== DESCRIPTION OF THE TASK ==
Taking each line of the material in turn, count those with the string "Click" and answer with the count alone.

━━ EXCERPTED DATA ━━

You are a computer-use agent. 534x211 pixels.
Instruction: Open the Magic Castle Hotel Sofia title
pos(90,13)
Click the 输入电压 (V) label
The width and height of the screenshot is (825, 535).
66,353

━━━
━━ EXCERPTED DATA ━━

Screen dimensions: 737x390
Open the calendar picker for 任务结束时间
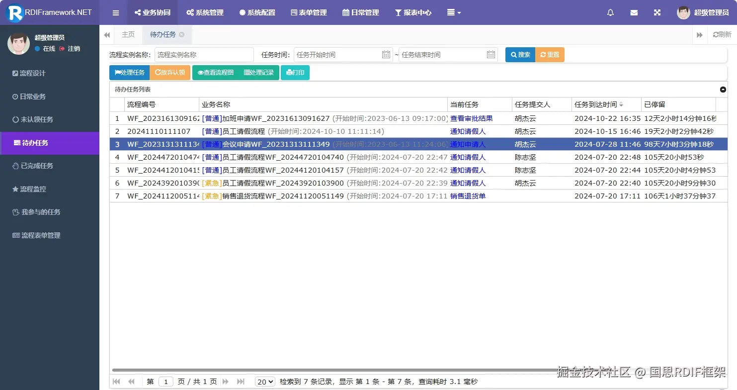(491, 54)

━━━
━━ EXCERPTED DATA ━━

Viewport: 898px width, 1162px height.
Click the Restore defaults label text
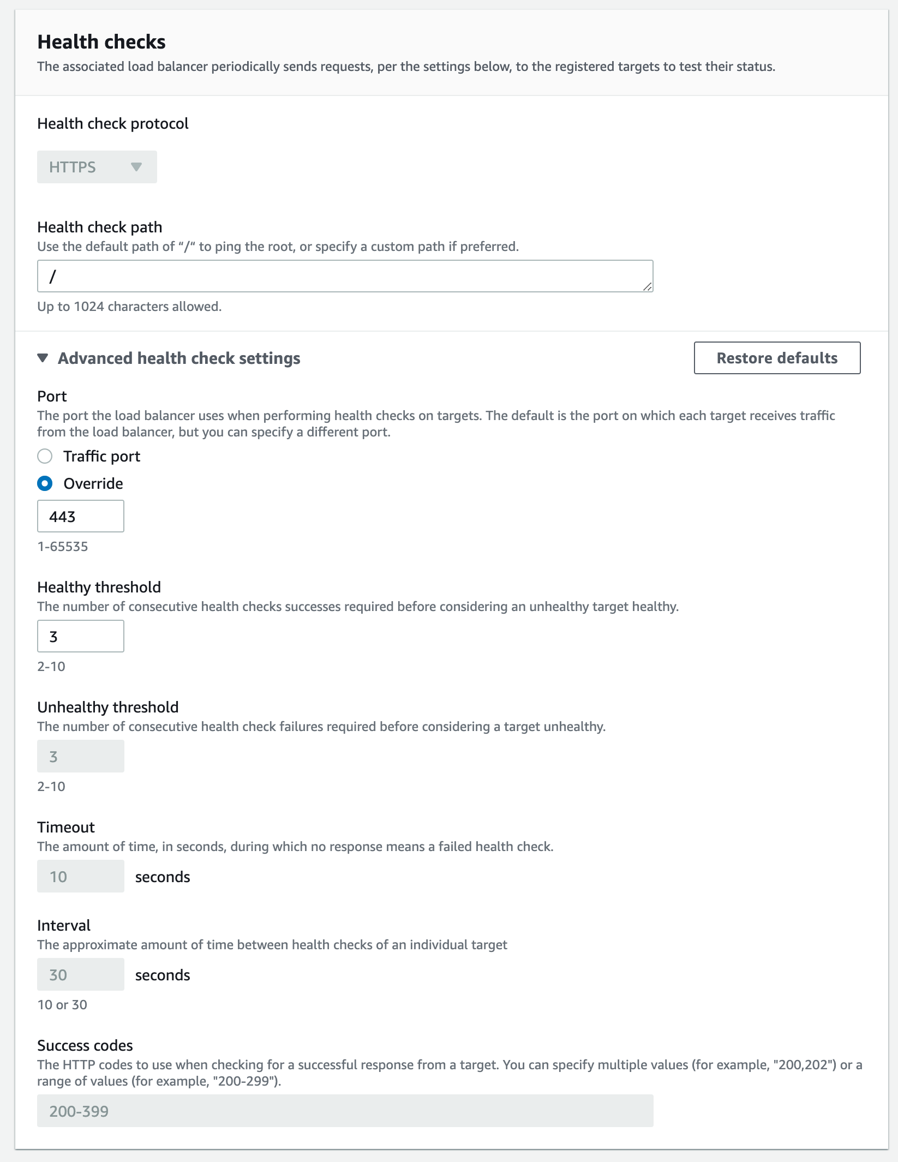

━━━

== RESPONSE TO THIS TASK ==
2